▸ **TEXT PASSAGE**
- Parents surveyed by a national pediatric health network say they know about telemedicine and are willing to use it to address primary care issues, but they’re hesitant to use it to manage chronic conditions.
That divide separates two of the larger markets for telemedicine – virtual visits for primary care and remote monitoring for chronic care – and points to a challenges faced by healthcare providers as they look to establish sustainable telemedicine platforms. In short, telehealth is gaining widespread support among consumers for one-off episodic visits, but it has yet to be embraced for long-term care coordination.
Released as the American Telemedicine Association’s Health 2.0 conference and exhibition got underway this weekend in Orlando, the Nemours Children’s Health System survey finds that only 15 percent of parents have actually used a digital health platform, but 64 percent are interested in using it for their children. Almost three-quarters of them, in fact, rate the virtual visit as superior to an in-person visit.
While still low, the number of parents using telemedicine or telehealth has more than doubled since Nemours conducted its last study in 2014, while awareness has jumped 88 percent in those three years.
“As parents look to raise children with accessible and evidence-based health care, telemedicine can be a convenient and high-quality option for busy families,” Gina Altieri, CPA, Nemours’ senior vice president and chief of strategy Integration, said in a press release. “Even though use of telemedicine is climbing slowly, our findings show that we are on the cusp of a breakthrough in adoption as families are becoming more interested and accepting of receiving care virtually.”
And it dovetails with a similar survey conducted last November by Blue Cross Blue Shield of Georgia, which found that more than 80 percent of mother surveyed want to learn more about telemedicine to help deal with non-emergency medical issues with their children.
“Research shows that busy working moms can find it challenging to see a doctor when they need to address a non-emergency health issue” Debbie Diamond, a spokesperson for BCBSGa, said in a press release accompanying that survey. “We understand the importance about how mobile technology is evolving and providing moms with new tools that help manage, track and access health information. Now, more than ever, women need access to information and technology that enables them to focus on health and wellness for themselves and their families.”
The Nemours study highlights the advantages of a telehealth platform for the busy family, struggling to find the time for doctor’s visits and the estimated 30 hours of well-child visits undertaken during the first five years of a child’s life. Some 41 percent of parents surveyed said they’d use telehealth for well-child visits, while the numbers were higher for common ailments that might warrant a trip to the doctor’s office and time out of work or school – 48 percent for rashes, 51 percent for pink-eye and 58 percent for cold and flu symptoms.

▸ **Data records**
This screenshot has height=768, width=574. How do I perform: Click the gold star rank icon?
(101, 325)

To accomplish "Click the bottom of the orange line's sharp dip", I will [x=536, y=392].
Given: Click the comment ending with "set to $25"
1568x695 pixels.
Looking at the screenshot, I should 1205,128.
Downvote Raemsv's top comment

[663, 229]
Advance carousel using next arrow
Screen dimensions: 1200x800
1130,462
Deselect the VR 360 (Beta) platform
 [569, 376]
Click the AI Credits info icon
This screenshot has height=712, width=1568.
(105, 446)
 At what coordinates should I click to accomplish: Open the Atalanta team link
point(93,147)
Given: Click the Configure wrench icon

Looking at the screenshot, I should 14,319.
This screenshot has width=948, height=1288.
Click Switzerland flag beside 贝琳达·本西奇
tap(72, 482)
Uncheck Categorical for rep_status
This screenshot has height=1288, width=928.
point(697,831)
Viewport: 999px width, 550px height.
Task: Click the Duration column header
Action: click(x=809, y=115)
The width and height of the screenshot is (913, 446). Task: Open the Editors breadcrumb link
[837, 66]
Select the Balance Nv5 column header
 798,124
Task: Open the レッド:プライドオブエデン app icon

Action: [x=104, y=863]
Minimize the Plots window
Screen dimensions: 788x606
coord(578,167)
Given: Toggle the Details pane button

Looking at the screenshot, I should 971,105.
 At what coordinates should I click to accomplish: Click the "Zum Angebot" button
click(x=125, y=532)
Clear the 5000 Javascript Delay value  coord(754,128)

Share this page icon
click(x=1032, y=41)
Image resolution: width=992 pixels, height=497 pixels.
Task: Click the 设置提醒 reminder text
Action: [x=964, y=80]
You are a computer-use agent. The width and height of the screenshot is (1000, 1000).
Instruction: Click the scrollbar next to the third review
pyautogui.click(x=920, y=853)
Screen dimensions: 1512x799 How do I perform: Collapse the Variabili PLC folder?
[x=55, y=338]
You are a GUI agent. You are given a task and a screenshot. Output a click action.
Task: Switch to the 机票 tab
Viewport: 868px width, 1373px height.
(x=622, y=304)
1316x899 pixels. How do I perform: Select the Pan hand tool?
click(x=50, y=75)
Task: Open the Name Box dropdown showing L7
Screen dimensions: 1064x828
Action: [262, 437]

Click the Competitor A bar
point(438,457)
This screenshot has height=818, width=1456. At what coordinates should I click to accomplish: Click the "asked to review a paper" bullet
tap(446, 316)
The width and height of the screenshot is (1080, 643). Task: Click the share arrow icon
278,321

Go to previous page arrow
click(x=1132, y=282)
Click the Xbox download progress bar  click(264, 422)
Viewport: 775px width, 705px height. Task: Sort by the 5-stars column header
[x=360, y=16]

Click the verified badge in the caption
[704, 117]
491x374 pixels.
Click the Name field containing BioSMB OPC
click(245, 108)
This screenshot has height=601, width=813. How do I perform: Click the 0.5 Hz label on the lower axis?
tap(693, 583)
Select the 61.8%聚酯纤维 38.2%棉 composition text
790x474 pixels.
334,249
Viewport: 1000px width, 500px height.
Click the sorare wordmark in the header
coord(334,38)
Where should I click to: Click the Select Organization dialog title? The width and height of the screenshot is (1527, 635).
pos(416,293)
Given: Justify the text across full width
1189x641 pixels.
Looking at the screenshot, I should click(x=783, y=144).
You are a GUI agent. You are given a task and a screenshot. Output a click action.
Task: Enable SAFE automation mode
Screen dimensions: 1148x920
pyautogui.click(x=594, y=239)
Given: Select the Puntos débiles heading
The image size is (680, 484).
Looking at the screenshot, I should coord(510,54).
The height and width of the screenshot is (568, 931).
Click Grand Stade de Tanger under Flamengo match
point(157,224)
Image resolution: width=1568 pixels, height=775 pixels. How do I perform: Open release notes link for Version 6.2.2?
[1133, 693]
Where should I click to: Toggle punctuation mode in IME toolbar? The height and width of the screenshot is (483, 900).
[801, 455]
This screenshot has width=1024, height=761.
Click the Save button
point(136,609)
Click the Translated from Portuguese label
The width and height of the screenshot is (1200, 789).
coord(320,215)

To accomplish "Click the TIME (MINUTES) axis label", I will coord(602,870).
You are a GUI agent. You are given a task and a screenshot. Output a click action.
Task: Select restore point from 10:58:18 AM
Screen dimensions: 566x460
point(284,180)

▸ **WHAT TO DO**
(1) In the telemedicine article, what share of parents in the Nemours survey have actually used a digital health platform?
(2) From the telemedicine article, list every kind of visit or ailment for which it gives the percentage of parents who said they'd use telehealth, and include each percentage.
(3) Quote the part of the telemedicine article that opens with the words containing "The Nemours study" and closes with "and flu symptoms.".
These entries are separate material and are not part of the telemedicine article.

▸ **EXPECTED RESULTS**
(1) 15 percent

(2)
- Well-child visits: 41 percent
- Rashes: 48 percent
- Pink-eye: 51 percent
- Cold and flu symptoms: 58 percent

(3)
The Nemours study highlights the advantages of a telehealth platform for the busy family, struggling to find the time for doctor’s visits and the estimated 30 hours of well-child visits undertaken during the first five years of a child’s life. Some 41 percent of parents surveyed said they’d use telehealth for well-child visits, while the numbers were higher for common ailments that might warrant a trip to the doctor’s office and time out of work or school – 48 percent for rashes, 51 percent for pink-eye and 58 percent for cold and flu symptoms.